What you need to do: Print everything in the Flight 571 account from "A Uruguayan rugby" down to "unimaginable to survive.", word for word.

Provided passage:
--- Begin ---

Flight Number 571

By: Isabella Schneider (S4 DEC)

72 days between life and death-Flight Number 571

A Uruguayan rugby team boards an airplane with their friends and family; none of the 45 passengers know this trip will go horribly wrong. When the aircraft ends up crashing in the Andes, they will have to do the unimaginable to survive.


On the 12th of October 1972, the Old Christians Club rugby union team (consisting of 19 people) and 21 of their family members and closest friends board flight number 571. They are from Montevideo, the Uruguayan capital, and have become quite famous in their country, having already won two national titles. The sports club was founded in 1962, so at the point of the accident it is barely 10 years old. They are on their way to Santiago, the capital of Chile, to have a match with one of their main rivals, the Old Boys Club, an English rugby team. On board the aircraft are also five crew members, including the pilot Colonel Julio César Ferradas. He is experienced and has a total of 5,117 flying hours on his record, and next to him in the cockpit sits the co-pilot Dante Héctor Lagurara. The machine they are flying is a four-year-old Uruguayan Air Force twin turboprop Fairchild FH-227. They depart from Carrasco International Airport.

--- End ---

(Some records)

--- Begin ---

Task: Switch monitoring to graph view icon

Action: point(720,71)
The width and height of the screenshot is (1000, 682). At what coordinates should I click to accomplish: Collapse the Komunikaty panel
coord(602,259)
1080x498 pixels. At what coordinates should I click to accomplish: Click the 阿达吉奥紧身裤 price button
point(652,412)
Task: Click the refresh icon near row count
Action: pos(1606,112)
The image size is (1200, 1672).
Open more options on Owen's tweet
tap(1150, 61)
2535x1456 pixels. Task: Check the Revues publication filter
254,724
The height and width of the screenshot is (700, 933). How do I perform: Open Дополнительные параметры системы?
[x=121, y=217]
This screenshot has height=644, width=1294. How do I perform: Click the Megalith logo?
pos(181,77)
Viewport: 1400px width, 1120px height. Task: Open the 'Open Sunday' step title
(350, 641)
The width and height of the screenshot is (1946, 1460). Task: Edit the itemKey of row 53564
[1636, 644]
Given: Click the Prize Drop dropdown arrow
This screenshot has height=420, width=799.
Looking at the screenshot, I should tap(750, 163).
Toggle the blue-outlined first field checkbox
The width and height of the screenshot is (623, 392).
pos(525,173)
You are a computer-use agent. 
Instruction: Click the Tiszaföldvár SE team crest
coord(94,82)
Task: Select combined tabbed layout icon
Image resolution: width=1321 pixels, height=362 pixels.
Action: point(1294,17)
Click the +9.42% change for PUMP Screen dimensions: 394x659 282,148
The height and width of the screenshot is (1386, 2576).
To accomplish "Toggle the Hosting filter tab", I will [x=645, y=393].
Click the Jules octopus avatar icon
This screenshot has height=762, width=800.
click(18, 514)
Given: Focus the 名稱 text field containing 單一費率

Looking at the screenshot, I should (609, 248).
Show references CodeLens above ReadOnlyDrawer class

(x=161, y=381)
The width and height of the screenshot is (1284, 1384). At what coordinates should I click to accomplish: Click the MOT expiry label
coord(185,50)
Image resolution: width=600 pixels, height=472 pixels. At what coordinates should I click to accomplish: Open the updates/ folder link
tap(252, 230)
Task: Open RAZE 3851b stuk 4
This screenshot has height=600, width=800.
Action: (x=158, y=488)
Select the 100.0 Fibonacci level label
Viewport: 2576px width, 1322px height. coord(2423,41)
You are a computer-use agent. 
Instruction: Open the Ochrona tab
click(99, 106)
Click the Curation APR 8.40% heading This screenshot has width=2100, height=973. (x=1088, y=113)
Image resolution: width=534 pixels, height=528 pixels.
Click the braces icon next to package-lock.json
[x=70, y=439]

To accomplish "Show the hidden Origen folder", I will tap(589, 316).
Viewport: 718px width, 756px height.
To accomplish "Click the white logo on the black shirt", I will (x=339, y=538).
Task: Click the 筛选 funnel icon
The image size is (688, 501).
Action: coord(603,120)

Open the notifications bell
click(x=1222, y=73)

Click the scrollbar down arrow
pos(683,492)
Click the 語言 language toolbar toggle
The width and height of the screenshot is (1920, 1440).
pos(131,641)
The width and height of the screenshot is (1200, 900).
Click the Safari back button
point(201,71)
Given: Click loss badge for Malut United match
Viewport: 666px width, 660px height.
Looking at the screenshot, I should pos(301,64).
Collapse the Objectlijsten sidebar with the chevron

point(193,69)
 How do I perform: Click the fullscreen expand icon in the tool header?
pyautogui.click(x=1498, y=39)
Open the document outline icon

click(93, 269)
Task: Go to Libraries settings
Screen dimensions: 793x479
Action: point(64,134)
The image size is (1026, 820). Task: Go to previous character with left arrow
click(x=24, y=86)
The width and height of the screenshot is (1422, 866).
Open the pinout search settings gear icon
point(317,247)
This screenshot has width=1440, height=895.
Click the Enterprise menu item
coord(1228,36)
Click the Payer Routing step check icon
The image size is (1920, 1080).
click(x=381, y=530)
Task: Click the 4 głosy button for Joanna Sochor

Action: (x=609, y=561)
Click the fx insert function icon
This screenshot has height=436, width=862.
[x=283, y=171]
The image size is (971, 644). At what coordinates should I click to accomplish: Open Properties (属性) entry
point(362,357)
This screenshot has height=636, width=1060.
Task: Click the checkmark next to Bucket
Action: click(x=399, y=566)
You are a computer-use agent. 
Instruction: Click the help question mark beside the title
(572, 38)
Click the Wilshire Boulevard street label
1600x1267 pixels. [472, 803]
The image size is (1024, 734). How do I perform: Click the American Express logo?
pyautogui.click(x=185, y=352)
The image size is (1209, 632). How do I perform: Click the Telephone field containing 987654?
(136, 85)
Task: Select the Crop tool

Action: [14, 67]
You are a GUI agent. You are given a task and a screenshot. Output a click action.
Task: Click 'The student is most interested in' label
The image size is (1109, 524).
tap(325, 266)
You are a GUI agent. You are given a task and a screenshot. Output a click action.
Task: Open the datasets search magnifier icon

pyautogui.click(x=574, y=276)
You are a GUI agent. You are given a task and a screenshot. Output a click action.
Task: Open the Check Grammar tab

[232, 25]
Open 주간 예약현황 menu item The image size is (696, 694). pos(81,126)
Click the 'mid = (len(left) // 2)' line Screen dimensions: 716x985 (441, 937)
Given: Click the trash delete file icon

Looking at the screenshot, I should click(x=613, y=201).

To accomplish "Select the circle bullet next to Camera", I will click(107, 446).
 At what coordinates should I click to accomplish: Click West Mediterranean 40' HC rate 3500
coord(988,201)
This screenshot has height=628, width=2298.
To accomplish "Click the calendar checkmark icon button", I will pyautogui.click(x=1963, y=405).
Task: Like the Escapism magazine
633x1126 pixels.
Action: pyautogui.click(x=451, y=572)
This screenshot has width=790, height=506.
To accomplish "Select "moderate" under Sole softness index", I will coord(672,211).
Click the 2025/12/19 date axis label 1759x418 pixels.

--- End ---

Written reply:
A Uruguayan rugby team boards an airplane with their friends and family; none of the 45 passengers know this trip will go horribly wrong. When the aircraft ends up crashing in the Andes, they will have to do the unimaginable to survive.